Vigabatrin is an irreversible inhibitor of gamma-aminobutyric acid transaminase (GABA-T), the enzyme responsible for the catabolism of GABA, which increases the level of GABA in the synapses.

Vigabatrin is a racemic compound, and its -enantiomer is pharmacologically active.,

Pharmacokinetics

With most drugs, elimination half-life is a useful predictor of dosing schedules and the time needed to reach steady state concentrations. In the case of vigabatrin, however, it has been found that the half-life of biologic activity is far longer than the elimination half-life.

For vigabatrin, there is no range of target concentrations because researchers found no difference between the serum concentration levels of responders and those of non-responders. Instead, the duration of action is believed to be more a function of the GABA-T resynthesis rate; levels of GABA-T do not usually return to their normal state until six days after stopping the medication.

Uses

Approved/clinically proven

Canada

In Canada, vigabatrin is approved for use as an adjunctive treatment (with other drugs) in treatment resistant epilepsy,complex partial seizures, secondary generalized seizures, and for monotherapy use in infantile spasms in West syndrome.

Mexico

As of 2003, vigabatrin is approved in Mexico for the treatment of epilepsy that is not satisfactorily controlled by conventional therapy (adjunctive or monotherapy) or in recently diagnosed patients who have not tried other agents (monotherapy).

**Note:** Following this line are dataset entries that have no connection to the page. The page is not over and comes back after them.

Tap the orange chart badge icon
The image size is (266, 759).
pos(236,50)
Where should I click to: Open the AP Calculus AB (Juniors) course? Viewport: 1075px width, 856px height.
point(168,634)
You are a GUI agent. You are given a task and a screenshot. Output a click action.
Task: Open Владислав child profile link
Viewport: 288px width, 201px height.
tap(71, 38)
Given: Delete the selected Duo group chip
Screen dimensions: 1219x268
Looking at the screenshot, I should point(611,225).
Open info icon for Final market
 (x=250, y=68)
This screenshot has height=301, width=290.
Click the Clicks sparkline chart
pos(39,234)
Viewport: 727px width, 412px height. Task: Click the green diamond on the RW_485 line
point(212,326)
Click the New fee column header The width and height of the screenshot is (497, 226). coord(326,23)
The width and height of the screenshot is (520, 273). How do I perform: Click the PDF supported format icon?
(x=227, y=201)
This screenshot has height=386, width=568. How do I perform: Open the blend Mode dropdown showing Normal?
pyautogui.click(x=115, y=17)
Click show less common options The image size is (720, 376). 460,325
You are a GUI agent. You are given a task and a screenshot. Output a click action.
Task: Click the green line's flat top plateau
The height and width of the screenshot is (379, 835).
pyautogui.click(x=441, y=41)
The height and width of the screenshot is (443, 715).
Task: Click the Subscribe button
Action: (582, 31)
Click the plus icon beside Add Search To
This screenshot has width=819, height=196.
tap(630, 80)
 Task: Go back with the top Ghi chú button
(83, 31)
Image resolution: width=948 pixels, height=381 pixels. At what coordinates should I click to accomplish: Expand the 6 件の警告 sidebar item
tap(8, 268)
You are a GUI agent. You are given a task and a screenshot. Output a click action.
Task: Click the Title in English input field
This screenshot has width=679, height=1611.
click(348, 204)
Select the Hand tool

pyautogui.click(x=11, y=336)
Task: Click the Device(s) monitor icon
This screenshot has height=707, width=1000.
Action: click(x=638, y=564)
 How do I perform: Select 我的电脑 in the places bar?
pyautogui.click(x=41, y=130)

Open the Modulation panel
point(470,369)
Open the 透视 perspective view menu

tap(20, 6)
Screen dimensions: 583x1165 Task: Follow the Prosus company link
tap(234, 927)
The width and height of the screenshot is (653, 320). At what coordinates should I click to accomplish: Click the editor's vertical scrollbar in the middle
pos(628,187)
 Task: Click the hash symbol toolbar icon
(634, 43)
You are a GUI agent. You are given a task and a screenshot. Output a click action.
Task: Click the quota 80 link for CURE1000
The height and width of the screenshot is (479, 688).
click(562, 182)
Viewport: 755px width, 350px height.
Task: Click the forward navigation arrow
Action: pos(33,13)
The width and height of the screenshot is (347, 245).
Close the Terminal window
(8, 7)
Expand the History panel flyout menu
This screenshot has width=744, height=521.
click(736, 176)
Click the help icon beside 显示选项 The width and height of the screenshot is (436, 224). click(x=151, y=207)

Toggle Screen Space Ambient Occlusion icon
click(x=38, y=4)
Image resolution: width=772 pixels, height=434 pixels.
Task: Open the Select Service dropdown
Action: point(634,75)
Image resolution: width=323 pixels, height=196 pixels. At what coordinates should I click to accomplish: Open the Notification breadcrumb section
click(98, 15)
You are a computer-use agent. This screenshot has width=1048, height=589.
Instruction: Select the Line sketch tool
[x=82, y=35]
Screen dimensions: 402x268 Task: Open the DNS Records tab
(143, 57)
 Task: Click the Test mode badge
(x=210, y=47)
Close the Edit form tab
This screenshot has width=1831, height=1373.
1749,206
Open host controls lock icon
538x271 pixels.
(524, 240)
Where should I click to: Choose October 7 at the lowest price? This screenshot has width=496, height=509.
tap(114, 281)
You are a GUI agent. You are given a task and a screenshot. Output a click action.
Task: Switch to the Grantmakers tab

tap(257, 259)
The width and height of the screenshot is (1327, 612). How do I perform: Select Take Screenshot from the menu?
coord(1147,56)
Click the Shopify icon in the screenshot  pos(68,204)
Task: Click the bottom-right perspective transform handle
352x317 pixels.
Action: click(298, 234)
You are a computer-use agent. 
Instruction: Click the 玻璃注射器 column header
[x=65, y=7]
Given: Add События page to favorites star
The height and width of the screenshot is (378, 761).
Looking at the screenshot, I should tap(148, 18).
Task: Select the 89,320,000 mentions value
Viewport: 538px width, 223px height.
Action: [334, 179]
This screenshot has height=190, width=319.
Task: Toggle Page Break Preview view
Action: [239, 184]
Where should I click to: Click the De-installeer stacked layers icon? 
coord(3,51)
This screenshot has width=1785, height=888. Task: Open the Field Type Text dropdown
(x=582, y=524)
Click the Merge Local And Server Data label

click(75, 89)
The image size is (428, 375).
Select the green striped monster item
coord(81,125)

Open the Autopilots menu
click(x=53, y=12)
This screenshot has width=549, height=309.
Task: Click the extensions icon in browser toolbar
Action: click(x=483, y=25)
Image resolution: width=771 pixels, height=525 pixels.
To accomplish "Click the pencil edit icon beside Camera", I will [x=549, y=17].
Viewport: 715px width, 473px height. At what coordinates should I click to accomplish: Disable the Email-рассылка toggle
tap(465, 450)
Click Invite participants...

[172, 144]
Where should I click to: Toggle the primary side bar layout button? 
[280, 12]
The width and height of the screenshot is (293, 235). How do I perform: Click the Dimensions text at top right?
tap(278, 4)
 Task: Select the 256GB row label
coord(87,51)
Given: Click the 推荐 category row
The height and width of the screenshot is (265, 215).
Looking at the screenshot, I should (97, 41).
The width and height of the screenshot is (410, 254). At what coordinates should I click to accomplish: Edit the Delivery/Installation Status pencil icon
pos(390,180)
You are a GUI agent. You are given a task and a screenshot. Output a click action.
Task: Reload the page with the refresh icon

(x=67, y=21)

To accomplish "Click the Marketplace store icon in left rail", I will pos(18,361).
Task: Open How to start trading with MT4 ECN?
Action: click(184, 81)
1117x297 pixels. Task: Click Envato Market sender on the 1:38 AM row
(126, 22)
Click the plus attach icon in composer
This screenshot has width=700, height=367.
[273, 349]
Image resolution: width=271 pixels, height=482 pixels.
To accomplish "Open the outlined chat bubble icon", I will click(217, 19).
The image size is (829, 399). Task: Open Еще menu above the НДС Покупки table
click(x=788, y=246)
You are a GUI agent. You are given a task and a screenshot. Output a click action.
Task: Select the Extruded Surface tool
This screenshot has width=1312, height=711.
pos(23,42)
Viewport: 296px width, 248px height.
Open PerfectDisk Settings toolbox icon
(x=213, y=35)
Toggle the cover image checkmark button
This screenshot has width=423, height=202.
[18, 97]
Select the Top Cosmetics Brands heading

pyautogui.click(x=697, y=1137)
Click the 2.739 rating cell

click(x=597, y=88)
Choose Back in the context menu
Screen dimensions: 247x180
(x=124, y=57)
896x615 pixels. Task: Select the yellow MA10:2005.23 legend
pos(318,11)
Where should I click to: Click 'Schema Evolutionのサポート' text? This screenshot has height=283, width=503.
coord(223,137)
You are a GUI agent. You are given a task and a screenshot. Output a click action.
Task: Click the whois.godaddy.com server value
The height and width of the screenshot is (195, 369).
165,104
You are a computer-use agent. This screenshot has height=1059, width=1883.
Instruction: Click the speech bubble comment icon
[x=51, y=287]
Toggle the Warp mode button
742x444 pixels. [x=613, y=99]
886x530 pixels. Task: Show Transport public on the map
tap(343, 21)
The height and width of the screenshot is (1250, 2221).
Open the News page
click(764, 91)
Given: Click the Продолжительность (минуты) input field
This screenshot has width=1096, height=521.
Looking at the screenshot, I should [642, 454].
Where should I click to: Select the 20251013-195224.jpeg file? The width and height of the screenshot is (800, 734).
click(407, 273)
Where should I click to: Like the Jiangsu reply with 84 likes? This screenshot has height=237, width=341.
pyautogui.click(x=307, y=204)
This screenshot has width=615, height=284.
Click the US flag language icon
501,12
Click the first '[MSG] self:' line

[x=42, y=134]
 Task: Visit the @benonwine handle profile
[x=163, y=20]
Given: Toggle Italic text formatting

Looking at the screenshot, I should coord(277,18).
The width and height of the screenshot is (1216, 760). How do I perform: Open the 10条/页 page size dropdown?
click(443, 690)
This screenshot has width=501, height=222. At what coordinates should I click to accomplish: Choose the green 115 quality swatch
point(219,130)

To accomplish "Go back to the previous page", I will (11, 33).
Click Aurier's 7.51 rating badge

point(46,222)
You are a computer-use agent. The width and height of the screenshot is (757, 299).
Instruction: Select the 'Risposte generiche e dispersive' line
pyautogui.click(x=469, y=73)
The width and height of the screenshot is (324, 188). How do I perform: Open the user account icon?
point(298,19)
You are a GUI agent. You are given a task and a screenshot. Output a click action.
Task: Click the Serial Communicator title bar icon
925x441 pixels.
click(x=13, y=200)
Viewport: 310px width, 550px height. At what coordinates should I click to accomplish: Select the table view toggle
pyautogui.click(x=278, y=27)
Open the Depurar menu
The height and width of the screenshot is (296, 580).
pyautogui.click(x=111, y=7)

Vigabatrin is also indicated for monotherapy use in secondarily generalized tonic-clonic seizures, partial seizures, and in infantile spasms due to West syndrome.

Unapproved/Investigational

In November of 2001, a team of scientists lead by Peter Zwanzger of the University of Munich reported that vigabatrin reduced cholecystokinin tetrapeptide-induced symptoms of panic disorder, in addition to elevated cortisol and ACTH levels, in healthy volunteers.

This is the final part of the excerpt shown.